Of course, you need to talk to children. Moreover, it is necessary to maintain friendly relations with each other, at least in front of girls, so that they understand that mom and dad are good and everything that happens between them has nothing to do with children. Why should you discuss your plans with your children? First, they still know and feel everything. If you do not tell them the truth, they may develop health problems: tics, asthma, allergies.
You can’t hide the truth from children. But you need to present it in such a way that they understand that this can be dealt with and that you will do it together. Don’t say, «We’ll get divorced soon.» It’s better to say: “My dad and I have problems, but we want to solve them.” It is not necessary to describe everything in detail. If they themselves ask questions (“Mom, what, does dad want to leave us?”), They need to be answered: “It’s not completely decided yet, dad hesitates. I want you to know that he loves you very much.»
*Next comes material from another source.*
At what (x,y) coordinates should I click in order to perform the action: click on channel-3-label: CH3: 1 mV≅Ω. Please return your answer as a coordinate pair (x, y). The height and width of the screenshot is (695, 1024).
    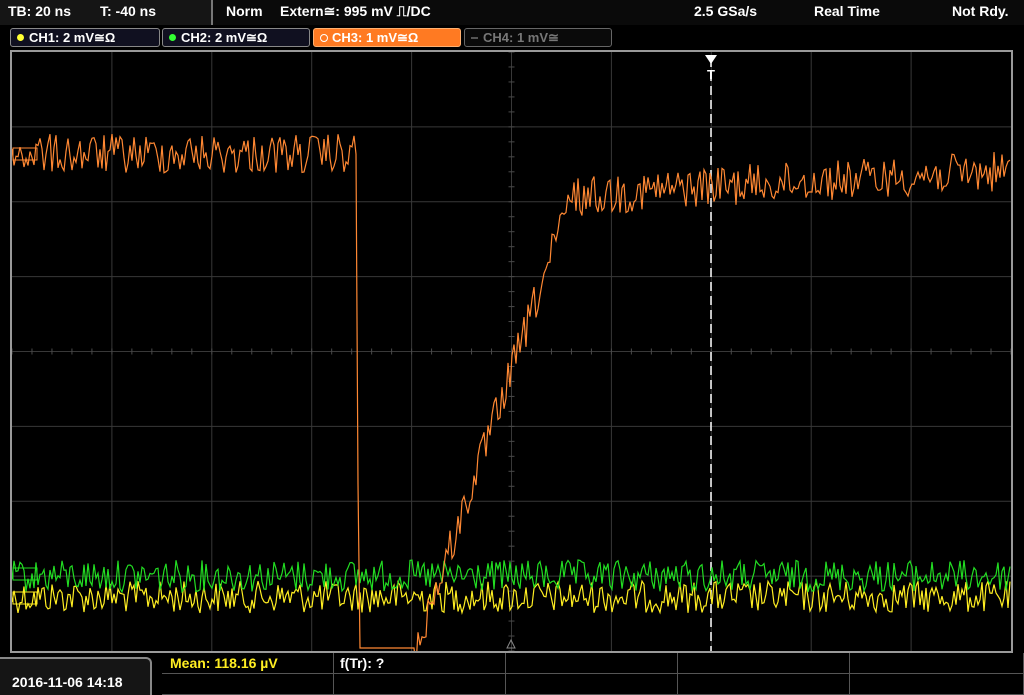
    Looking at the image, I should click on (376, 38).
If you do break up, it is important that the girls have the feeling that dad still loves them and will love them. In no case do not interfere with their meetings. At the same time, talk about how you feel: «My husband left, I’m bitter, it would only be better for everyone if dad stayed.» Such conversations are important for children because they see the experience and example of the mother, how to experience and overcome grief without loss. That it’s not the end of the world. It is at this point that children begin to grow up.